Costs and benefits can be either one-time or recurring, so be sure to include them appropriately. Nucleus suggests following these basic rules when gathering and including costs in the calculation:
- Count everything that is directly associated with the project. For example: “I purchased a Web server for this project.”
- Don’t count infrastructure items not associated with the project. For example: “I used the existing Web server.”
- Do count infrastructure items that were driven by the project. For example: “The company purchased a Web server because of this project and two others like it”, means you should include one-third of the cost.
Personalized consultancy, of course, comes at a price. Question is, will it undermine the ROI? —A.L.
Project Portfolio Criteria: Stop the Squeaks
If the corporate world is unhappy with its IT scorecard, research from U.S.-based Meta Group reveals why. According to Meta, 70 percent of Global 2000 companies still use single-dimension criteria to select projects — generally cost/benefit analysis or some type of return calculation. Fewer than 10 percent apply several levels of criteria — risk, life cycle, return, planning horizon, and the like. “The remaining companies still rely on a first-come, first-served or squeaky-wheel method of allocating resources to projects,” laments Marnie Ross, a Meta Group analyst.
Still, in the next few years, investment in “project portfolios” will grow, slowly. This means taking the gamut of business complexities into account when evaluating IT projects, and hopefully cutting the chance of investing in low-value projects. Meta believes that by 2006, more than 30 percent of Global 2000 companies will use multidimensional project-portfolio decision criteria.
Ross says various factors should be weighted — depending on competition, regulatory restrictions, market position, and long-term business goals — to ensure the right mix of investments. Typical considerations include:
- Term: A short-term project like application development might be required to take advantage of tax rebates available only for the current year. Long-term projects include application and infrastructure changes demanded by regulatory bodies.
- Risk: Business risk tolerance is affected by factors such as corporate aggressiveness, cash flow, and ownership (public or private). Internal business risk factors (such as employee acceptance of new systems) should not be forgotten.
- Duration: For resources to be tied up on a long-term project (more than two years, says Meta) other factors (regulatory, strategic benefit, high ROI) must exist.
- Expense: Most companies take this into account, with existing spending authority structures, budget processes, and cost/benefit reviews. But as the sole criterion for decision making, notes Ross, it is “exceedingly incomplete”.
- Scope: Unless intimate knowledge of customers is the main driver of business value, projects with a global scope usually deliver greater value than those focused on local results.
- Posture: Tactical, line-of-business-driven “offensive” projects — those focused on seizing market share — and “defensive” projects — which reduce the risk of customer loss — can add value, provided other types of projects are in the portfolio.
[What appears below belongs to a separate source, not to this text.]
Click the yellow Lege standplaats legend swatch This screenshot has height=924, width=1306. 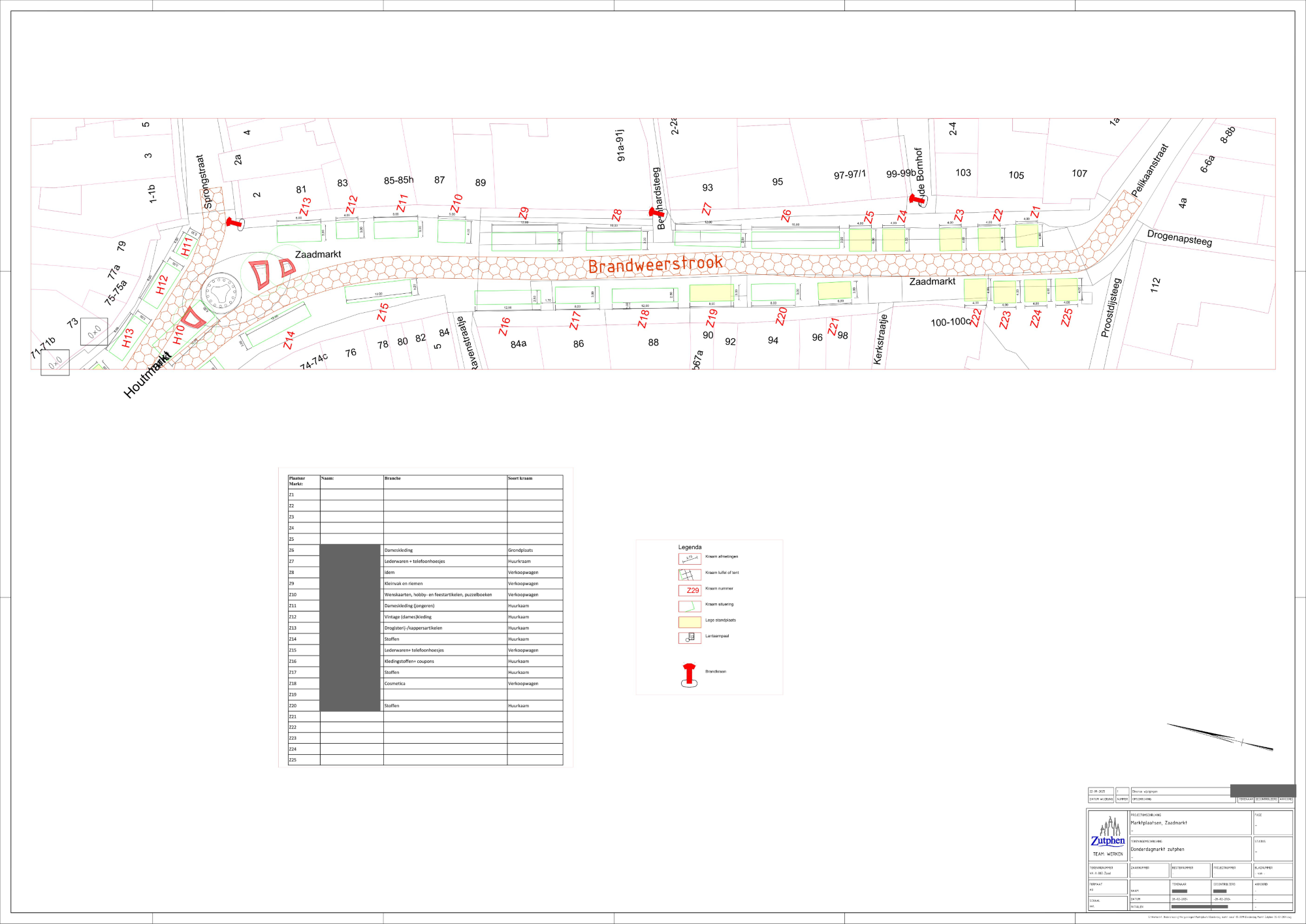click(x=689, y=622)
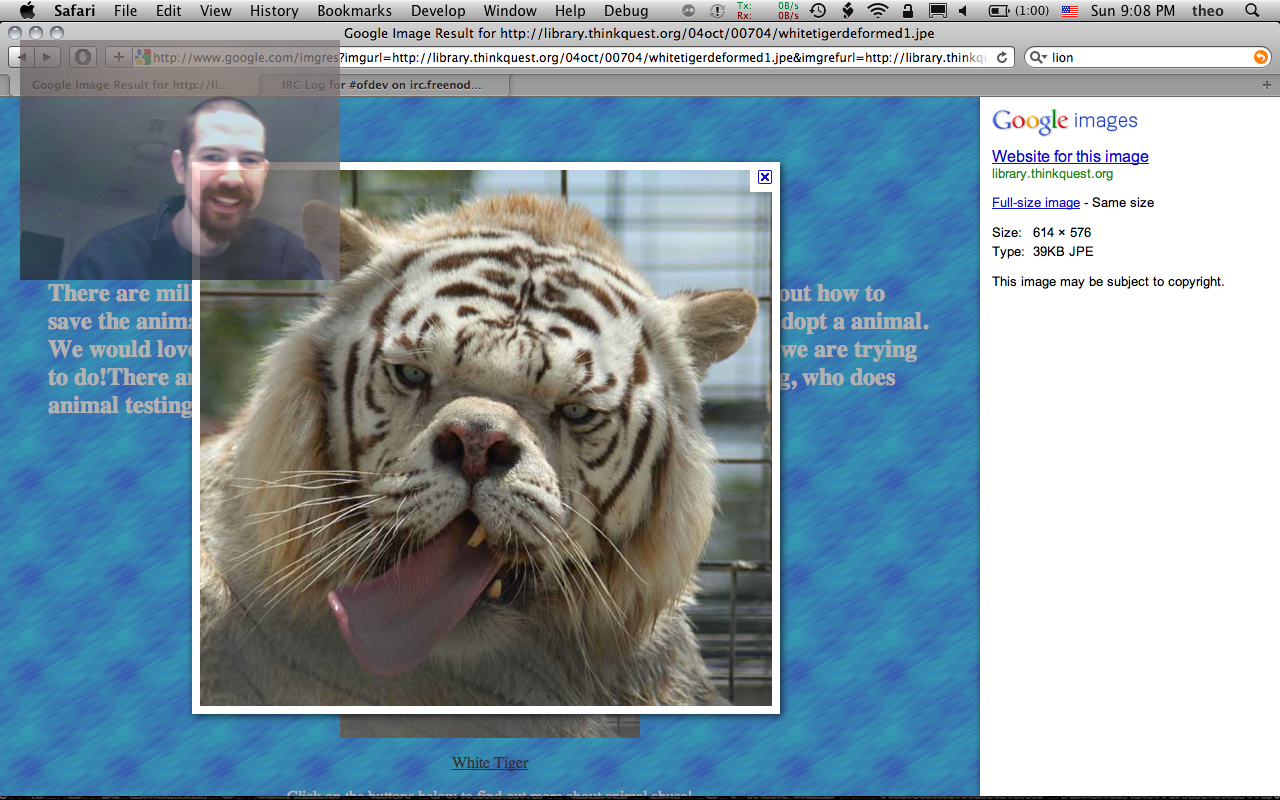Click the orange SnapBack icon in search field
The width and height of the screenshot is (1280, 800).
(x=1260, y=58)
- Planning horizon: Typically, strategic projects are driven by corporate offices. The focus is on business sustainability and improved management capabilities — and ROI can be hard to pin down. Classic example: ERP.
- Life cycle: Usually infrastructure-related, so-called asset life cycles span the business; they concern account skills, applications, processes, business markets, and customer segments. Over time, each element ages from “new and valuable” to “outdated liability.” By tracking these assets, project portfolio managers know when to retrain, reengineer, replace, release or retire systems — setting in train a whole new string of projects.